Changelog

[0.1.1-beta.1] — 2026-04-28

Per-section maxTokens — each section now has a hard cap on completion length (e.g., languages: 150, work: 900). Eliminates the "infinite continuation after valid JSON" corruption pattern observed with DeepSeek and Ollama.
temperature: 0 — all extraction calls now use deterministic generation. Extraction is a retrieval task, not a creative one. Reduces output variability across runs on providers that respect this parameter (OpenAI, Anthropic, DeepSeek).
OCR text cleaning — a pre-processing step strips Tesseract artefacts before the text reaches the LLM. Eliminates corrupted field values like "fluency": "|" or "level": "████░░" caused by visual progress bars and table borders in scanned CVs.
Per-section retry with self-correction — each section now retries independently on failure (up to maxRetries times) with the Zod validation error fed back to the model. Previously, a failed section returned null silently with no recovery attempt.
Post-extraction deduplication — array fields (work, education, skills, languages, projects, awards, certificates) are deduplicated by composite key after extraction. Prevents duplicate entries caused by repeated patterns in OCR text.
sectionResults in meta — task decomposition mode now exposes per-section observability: which sections succeeded, how many retries were needed, and the error message for any section that failed after all retries.
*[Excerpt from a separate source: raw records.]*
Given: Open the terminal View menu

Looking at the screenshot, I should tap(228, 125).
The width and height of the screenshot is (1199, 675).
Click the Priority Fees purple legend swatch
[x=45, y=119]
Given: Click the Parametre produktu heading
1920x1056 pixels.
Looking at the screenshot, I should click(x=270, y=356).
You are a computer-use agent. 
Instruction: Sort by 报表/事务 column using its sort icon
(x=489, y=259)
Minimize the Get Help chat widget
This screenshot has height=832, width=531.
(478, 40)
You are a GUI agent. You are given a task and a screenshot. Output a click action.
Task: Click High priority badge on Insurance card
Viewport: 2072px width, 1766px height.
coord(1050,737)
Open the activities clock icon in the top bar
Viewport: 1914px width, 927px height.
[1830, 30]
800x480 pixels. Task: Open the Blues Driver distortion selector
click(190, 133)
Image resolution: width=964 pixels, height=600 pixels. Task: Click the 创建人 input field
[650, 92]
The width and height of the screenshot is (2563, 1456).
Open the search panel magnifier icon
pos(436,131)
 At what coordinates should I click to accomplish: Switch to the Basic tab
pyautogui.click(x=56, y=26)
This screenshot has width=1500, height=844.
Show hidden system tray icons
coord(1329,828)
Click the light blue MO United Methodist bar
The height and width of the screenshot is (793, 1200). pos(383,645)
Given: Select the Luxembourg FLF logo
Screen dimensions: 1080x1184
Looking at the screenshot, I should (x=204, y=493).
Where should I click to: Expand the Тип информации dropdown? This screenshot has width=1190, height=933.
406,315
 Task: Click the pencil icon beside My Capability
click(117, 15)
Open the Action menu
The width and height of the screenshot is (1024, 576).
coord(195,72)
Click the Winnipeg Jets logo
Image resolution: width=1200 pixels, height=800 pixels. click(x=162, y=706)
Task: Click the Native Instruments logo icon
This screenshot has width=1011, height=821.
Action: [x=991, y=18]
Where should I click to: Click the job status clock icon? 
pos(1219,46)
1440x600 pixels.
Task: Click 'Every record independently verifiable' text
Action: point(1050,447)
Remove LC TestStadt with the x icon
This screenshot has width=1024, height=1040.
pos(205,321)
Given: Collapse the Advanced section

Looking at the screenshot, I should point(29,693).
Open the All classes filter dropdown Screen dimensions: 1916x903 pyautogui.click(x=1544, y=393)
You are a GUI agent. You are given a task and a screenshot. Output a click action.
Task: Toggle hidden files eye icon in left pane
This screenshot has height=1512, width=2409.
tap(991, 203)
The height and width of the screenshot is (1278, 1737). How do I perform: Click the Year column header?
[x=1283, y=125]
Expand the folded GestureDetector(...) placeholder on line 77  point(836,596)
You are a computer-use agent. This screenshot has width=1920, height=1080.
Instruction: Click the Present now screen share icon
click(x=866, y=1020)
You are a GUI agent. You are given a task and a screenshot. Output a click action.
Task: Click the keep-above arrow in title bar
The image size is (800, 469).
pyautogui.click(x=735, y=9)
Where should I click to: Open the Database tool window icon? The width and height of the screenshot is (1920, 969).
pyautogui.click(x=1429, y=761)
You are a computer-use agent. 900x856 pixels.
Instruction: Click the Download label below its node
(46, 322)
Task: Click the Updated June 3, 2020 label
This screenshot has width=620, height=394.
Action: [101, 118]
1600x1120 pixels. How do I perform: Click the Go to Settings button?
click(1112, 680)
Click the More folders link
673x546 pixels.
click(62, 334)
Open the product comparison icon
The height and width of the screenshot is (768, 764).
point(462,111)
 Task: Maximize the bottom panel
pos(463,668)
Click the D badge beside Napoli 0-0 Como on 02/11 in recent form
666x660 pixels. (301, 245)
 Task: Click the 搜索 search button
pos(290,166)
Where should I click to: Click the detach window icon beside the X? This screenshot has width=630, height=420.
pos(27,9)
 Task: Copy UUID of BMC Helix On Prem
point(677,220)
"fluency": "|" — OCR artefact from visual skill meters now stripped before LLM.
Duplicate array entries from multi-page scanned CVs.
Silent section failures with no diagnostic information.

Initial release.
Spatial PDF extraction with multi-column layout reconstruction (bounding box algorithm).
Automatic OCR fallback for scanned PDFs using Tesseract.js + @napi-rs/canvas.
Model-agnostic LLM adapter built on the Vercel AI SDK (generateObject).
JSON Resume v1 output schema with full Zod validation.
jsonrepair integration for automatic JSON syntax repair.
Parallel task decomposition — 6 concurrent section-level extractions.
Self-correcting retry loop — Zod errors fed back to the LLM for correction.
Support for DeepSeek, OpenAI, Anthropic, Gemini, Ollama, and any Vercel AI SDK provider.